Saying that The National Defense Authorization Act for Fiscal Year 2012 impinges on fundamental rights that are a core component of life in a constitutional democracy and key to the Boston Bar Association’s (BBA) mission of access to justice, BBA President Lisa C. Goodheart today sent a letter to President Obama, imploring him to veto the legislation. In her letter she states:
On behalf of the Boston Bar Association, I write to urge you to veto the National Defense Authorization Act for Fiscal Year 2012 (“NDAA”). A veto is appropriate because the detention provisions of the NDAA violate fundamental constitutional principles and are an affront to our nation’s proud history of adherence to the rule of law. The Boston Bar Association, which traces its origins to meetings convened by our nation’s second President, John Adams, and is the oldest bar association in the United States, urges this veto on the basis of its longstanding commitment to basic principles of access to justice.
You and members of your Administration have stated that you oppose Congressional efforts to enact legislation that undermines our national security, unnecessarily weakens counterterrorism efforts, and impinges on due process and civil liberties protections that have successfully governed this country for over 200 years. Regrettably, the detention provisions of the NDAA do all of those things – including allowing United States citizens to be held indefinitely without charge or trial. While Congress altered the language of those provisions in the final bill sent to you in an apparent attempt to appear to address these serious concerns, these provisions remain unconstitutional, unworkable and antithetical to our nation’s values and basic principles. Because they threaten the most fundamental and important aspects of our legal system and our form of government, we ask that you reject these provisions and veto the NDAA.
Section 1021 authorizes the United States military to indefinitely detain persons, including U.S. citizens, without charge or trial if they are believed to be a part of or substantially supportive of suspected terrorist groups or undefined “associated forces” engaged in hostilities against the United States, even if such persons have not themselves engaged in hostile or terrorist activity. See Section 1021(a) and (b). Section 1021 starkly departs from very important protections that historically have been provided to all American citizens. These include the Posse Comitatus Act of 1878, 18 U.S.C. § 1385, which was passed to safeguard against martial law and the use of the United States military to supplant the authority of state and federal civilian law enforcement; and more recently, the Non-Detention Act of 1971, which provides, “No citizen shall be imprisoned or otherwise detained by the United States except pursuant to an Act of Congress.”

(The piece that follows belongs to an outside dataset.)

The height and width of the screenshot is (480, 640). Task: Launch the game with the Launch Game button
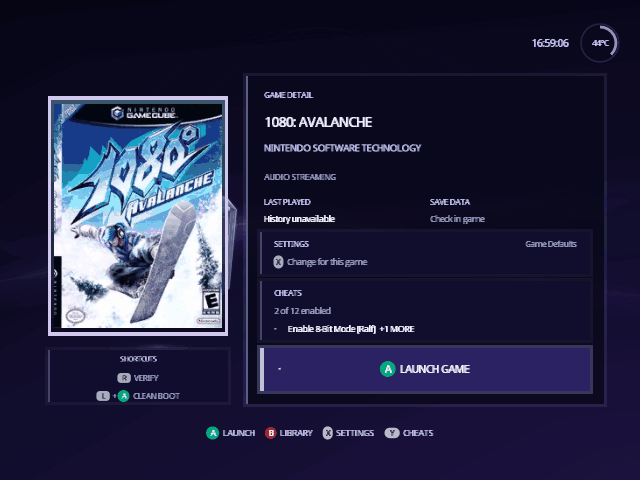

Equally problematic is that under both Sections 1021 and 1022, the U.S. military is allowed to detain U.S. citizens and non-citizens “pending disposition under the law of war.” “Disposition under the law of war” is in turn defined to include long-term detention without trial until “the end of hostilities,” prosecution before a military commission, prosecution in an alternative court, or transfer to a foreign country. This authority represents a significant and harmful departure from the rule of law and our system of governance. Under this authorizing language, even U.S. citizens may be held in military custody indefinitely or prosecuted by military prosecutors in a military tribunal, instead of facing prosecution by the U.S. Department of Justice in an Article III federal court. Allowing this avoidance of the federal courts, which have successfully handled hundreds of terrorism-related prosecutions, both violates our country’s separation of power principles and weakens our government’s ability to investigate and successfully prosecute terrorists. This provision needlessly and irresponsibly enables the circumvention of a proven judicial system that is uniquely qualified to oversee prosecutions of terrorist suspects and maintain a lawful system of investigation, prosecution and adjudication.
Finally, Section 1028 establishes a permanent and onerous certification requirement that will substantially impede the transfer from Guantanamo Bay of detainees who have been cleared of wrongdoing to foreign countries willing to accept them for resettlement or repatriation. This certification requirement arbitrarily curbs the Executive Branch’s ability to deal with detainees in the manner it deems most appropriate. Further, by conditioning the use of funds to transfer a detainee on compliance with a burdensome certification requirement, Section 1028 will operate to further prolong the detention of innocent individuals who have already been cleared of any wrongdoing. In addition to the serious risk that innocent individuals who will not face prosecution will continue to be held, perhaps indefinitely, the certification requirement intrudes on the Executive Branch’s authority and discretion on matters of foreign policy and national security.
We are now a few weeks away from the 70th anniversary of the date of the Executive Order that led to the deeply troubling round-up and internment of over 120,000 Japanese-Americans on American soil. Our country learned from that grave injustice and from similar transgressions made during the McCarthy era, and we now look back with regret on those episodes in our history. The Boston Bar Association believes that the NDAA’s detention provisions undermine and seriously harm our nation’s values and system of government, and if enacted, will someday be viewed with similar regret. We urge you to veto an NDAA that contains such provisions.
Thank you very much for your consideration of the views expressed in this letter.